» MATERIAL PROVIDED
☆ ☆ ☆ ☆ ☆
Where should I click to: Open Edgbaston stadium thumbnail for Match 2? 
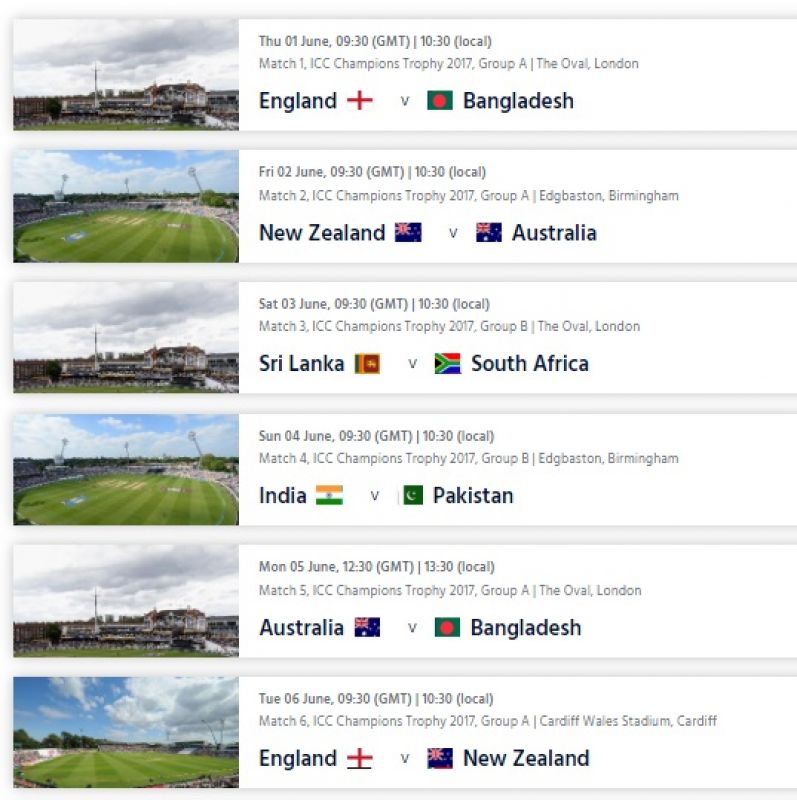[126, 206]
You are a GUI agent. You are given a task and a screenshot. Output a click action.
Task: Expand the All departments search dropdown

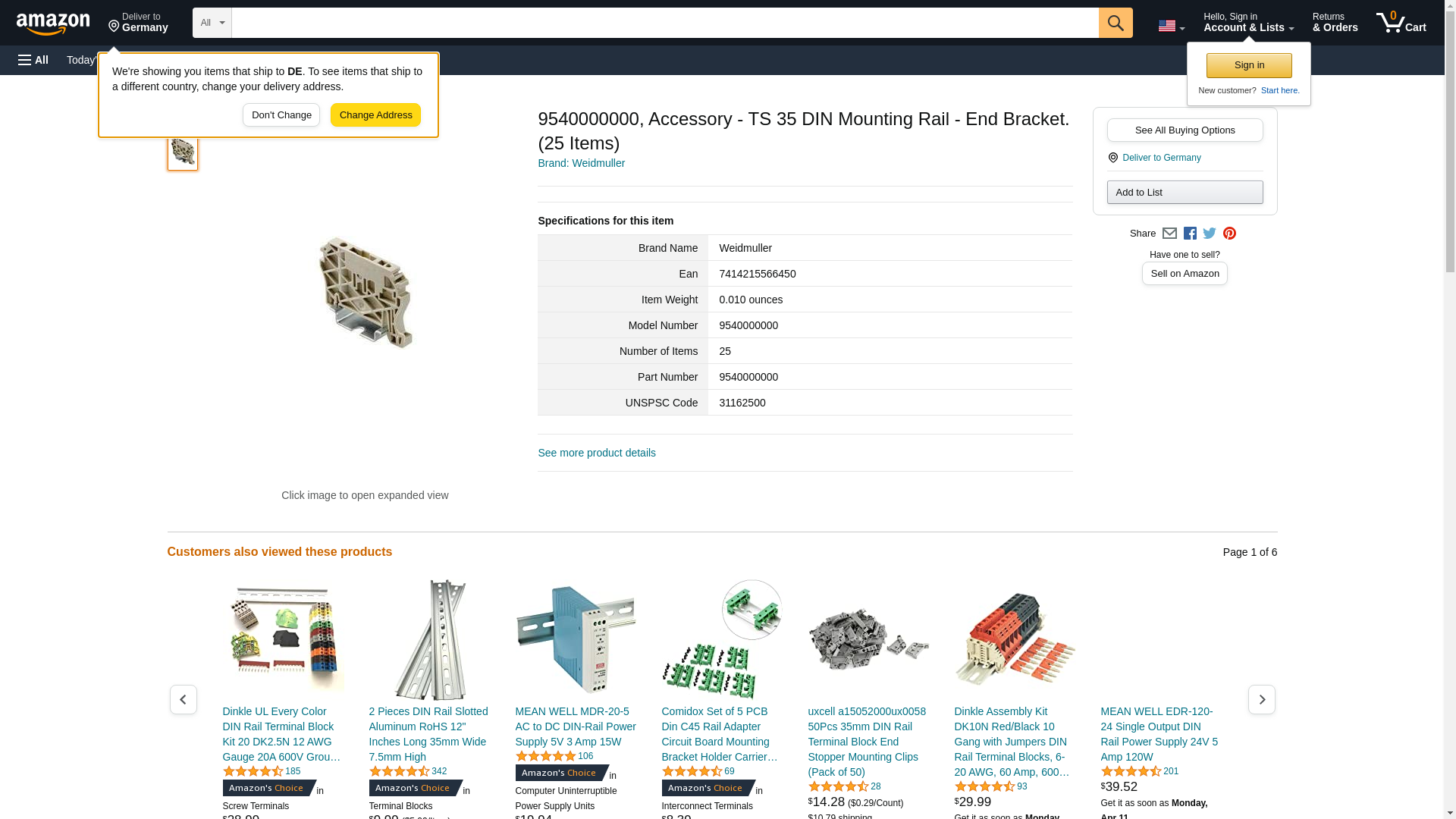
☆ ☆ ☆ ☆ ☆
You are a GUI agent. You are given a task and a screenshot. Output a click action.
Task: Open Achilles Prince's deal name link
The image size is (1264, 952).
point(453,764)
☆ ☆ ☆ ☆ ☆
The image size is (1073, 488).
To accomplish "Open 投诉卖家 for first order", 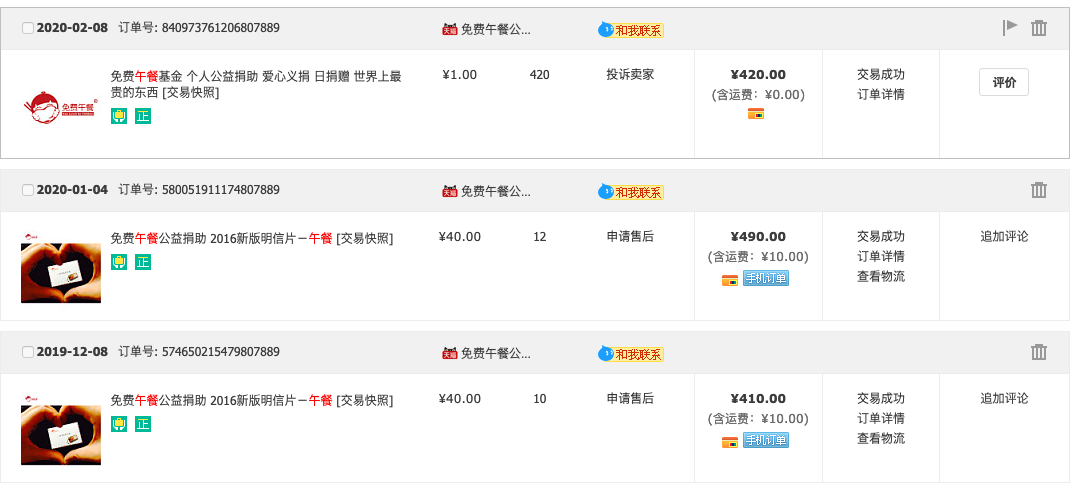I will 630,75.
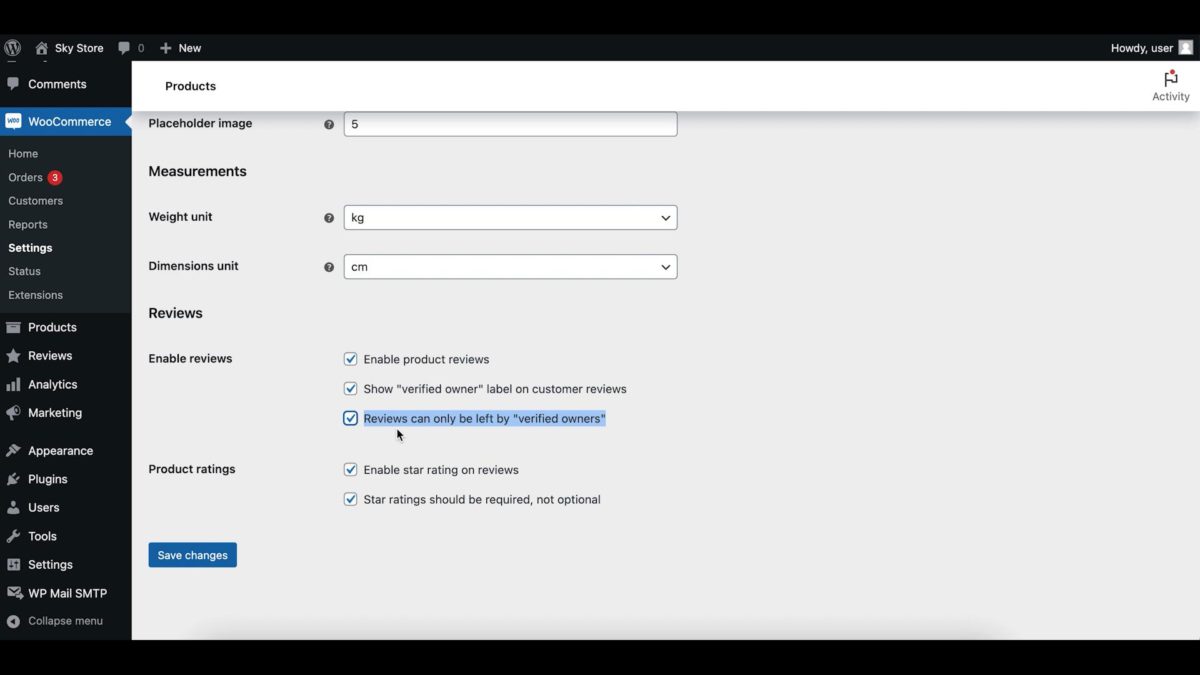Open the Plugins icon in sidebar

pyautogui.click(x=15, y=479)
☆ ☆ ☆ ☆ ☆
» GOAL OF THE EXERCISE
Please output the lines above beginning at the line with "Where should I" and ending after the line with "Task: Expand the", precisely as written and with no pictures.

» ANSWER SPACE
Where should I click to: Open Edgbaston stadium thumbnail for Match 2? 
[126, 206]
You are a GUI agent. You are given a task and a screenshot. Output a click action.
Task: Expand the All departments search dropdown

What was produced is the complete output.